Le combat pour la libération de Julian Assange entre dans une nouvelle phase. La victoire obtenue le 24 janvier, en Grande-Bretagne, marque un premier tournant. La Haute Cour de justice de Londres avait finalement autorisé le journaliste australien à contester, devant la Cour suprême, son extradition vers les États-Unis. Le fondateur de WikiLeaks y reste toujours poursuivi pour « espionnage », « conspiration » et 15 autres chefs d’accusation qui le menacent de 175 années de prison.
Une nouvelle bataille pour l’asile politique de Julian Assange débute en France, à l’Assemblée nationale. La proposition de résolution parlementaire invitant le gouvernement à lui accorder ce statut et faciliter l’accès au statut de réfugié pour les lanceurs d’alerte étrangers sera examinée ce vendredi soir.
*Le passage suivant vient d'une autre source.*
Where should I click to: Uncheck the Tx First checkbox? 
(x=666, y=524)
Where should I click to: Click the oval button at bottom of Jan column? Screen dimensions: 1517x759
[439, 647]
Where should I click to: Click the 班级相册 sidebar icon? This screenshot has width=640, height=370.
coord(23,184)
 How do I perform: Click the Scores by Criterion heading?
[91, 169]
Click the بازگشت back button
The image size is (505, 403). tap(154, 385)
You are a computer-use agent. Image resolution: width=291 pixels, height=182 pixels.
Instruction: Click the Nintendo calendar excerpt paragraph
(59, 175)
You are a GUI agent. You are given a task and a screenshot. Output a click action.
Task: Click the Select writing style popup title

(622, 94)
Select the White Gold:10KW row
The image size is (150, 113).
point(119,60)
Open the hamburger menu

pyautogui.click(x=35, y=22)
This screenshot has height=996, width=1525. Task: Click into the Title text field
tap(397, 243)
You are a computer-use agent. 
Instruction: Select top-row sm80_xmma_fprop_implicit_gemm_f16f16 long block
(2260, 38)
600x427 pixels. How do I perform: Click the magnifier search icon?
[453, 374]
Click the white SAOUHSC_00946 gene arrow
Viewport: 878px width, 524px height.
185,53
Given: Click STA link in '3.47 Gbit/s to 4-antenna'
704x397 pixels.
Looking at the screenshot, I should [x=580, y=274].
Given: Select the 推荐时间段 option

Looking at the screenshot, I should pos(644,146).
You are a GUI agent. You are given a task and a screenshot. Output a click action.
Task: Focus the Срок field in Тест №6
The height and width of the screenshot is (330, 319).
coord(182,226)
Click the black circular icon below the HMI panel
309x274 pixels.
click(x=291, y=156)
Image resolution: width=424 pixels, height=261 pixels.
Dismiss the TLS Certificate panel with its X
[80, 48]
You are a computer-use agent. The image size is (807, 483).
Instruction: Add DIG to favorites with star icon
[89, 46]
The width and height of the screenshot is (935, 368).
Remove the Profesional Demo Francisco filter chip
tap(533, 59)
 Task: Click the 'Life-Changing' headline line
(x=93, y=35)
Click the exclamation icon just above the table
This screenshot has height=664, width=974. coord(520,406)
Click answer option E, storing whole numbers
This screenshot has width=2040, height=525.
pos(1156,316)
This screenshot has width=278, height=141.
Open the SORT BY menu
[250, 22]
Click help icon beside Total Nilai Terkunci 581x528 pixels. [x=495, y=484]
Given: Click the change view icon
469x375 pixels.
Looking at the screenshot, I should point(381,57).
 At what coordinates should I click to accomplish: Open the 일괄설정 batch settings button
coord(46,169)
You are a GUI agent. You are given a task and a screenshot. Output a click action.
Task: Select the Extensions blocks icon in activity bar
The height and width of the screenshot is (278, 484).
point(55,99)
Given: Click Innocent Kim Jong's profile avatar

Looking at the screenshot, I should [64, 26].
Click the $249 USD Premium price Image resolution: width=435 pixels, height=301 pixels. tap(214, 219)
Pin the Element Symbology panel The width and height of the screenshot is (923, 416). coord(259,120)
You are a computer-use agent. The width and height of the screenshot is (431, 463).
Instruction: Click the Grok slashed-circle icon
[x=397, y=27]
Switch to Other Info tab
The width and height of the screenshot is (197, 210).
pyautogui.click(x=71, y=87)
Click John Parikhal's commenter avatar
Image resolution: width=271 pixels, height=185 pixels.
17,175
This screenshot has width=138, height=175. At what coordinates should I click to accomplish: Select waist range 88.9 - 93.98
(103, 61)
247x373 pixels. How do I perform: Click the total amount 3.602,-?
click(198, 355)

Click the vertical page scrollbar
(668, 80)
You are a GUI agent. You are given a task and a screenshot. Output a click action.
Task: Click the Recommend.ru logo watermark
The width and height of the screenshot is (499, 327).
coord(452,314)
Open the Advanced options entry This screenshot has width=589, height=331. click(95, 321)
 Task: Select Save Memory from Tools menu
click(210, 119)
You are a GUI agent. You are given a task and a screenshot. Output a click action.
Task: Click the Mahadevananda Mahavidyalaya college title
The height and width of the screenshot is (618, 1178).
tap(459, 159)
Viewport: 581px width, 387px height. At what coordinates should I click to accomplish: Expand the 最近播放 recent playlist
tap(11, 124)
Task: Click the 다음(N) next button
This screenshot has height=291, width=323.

Tous groupes confondus, une soixantaine de députés – dont Cédric Villani, Jennifer de Temmerman, Jean Lassalle, François Ruffin, Fabien Roussel, Jean-Luc Mélenchon, Marie-George Buffet, Hubert Julien-Laferrière, Jean-Paul Lecoq – ont déjà signé le texte qui sera discuté lors de la « niche parlementaire » du groupe Libertés et Territoires (LT).
Aucun doute, « C’est un prisonnier politique »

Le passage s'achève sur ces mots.